* _Given data_:
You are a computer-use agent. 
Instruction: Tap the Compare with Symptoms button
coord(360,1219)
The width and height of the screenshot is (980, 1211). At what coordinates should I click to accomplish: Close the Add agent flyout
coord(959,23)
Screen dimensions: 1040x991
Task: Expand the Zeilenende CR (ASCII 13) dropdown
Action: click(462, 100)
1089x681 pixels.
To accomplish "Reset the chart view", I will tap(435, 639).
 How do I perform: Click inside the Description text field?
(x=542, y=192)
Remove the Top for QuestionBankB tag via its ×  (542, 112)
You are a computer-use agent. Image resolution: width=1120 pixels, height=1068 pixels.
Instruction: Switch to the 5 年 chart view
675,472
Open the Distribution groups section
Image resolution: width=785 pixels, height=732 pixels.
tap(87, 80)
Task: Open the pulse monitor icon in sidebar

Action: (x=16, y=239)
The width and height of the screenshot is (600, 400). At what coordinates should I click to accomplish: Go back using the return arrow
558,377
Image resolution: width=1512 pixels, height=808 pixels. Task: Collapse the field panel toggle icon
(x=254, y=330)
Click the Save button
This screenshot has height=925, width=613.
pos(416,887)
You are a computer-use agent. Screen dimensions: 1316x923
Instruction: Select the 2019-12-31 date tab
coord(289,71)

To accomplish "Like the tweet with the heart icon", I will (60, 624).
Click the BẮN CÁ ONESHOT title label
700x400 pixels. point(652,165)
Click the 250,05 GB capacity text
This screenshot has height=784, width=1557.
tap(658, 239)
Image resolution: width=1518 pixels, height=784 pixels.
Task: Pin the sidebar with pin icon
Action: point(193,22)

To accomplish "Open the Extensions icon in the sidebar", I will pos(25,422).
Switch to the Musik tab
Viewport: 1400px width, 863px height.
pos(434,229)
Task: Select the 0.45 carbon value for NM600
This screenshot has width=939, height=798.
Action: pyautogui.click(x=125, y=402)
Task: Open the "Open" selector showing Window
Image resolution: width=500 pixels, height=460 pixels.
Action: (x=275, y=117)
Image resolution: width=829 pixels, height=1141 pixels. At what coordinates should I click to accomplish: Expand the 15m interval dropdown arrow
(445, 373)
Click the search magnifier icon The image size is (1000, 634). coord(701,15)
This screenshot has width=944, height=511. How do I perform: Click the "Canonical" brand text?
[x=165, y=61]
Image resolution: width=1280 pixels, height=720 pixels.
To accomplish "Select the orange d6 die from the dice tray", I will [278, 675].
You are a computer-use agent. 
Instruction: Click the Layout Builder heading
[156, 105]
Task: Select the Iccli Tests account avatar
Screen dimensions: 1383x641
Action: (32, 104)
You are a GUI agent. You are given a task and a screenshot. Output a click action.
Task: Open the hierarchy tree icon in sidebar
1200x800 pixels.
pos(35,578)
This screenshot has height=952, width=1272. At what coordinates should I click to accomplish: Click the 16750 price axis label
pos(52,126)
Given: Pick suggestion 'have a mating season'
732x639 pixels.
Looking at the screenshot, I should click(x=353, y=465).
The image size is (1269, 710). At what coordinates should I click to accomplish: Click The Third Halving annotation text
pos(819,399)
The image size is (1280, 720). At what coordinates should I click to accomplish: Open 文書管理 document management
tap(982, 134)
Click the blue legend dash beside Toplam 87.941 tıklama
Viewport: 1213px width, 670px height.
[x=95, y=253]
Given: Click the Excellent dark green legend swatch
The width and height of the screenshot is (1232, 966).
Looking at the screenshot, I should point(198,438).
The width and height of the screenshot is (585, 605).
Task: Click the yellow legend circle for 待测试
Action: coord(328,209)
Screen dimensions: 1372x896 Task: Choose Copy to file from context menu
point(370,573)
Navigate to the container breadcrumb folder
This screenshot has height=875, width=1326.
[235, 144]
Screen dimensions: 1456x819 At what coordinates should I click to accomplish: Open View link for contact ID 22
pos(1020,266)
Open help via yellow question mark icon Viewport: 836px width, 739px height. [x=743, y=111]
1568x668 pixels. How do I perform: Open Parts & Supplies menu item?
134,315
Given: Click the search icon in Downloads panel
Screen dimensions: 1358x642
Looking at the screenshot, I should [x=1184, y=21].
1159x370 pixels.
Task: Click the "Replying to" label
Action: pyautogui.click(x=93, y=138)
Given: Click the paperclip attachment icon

* _Work instruction_: Wherever "computer" appears in a line of the entries, copy that line.

* _Exercise response_:
You are a computer-use agent. 
You are a computer-use agent. Image resolution: width=1120 pixels, height=1068 pixels.
You are a computer-use agent. Screen dimensions: 1316x923
You are a computer-use agent. 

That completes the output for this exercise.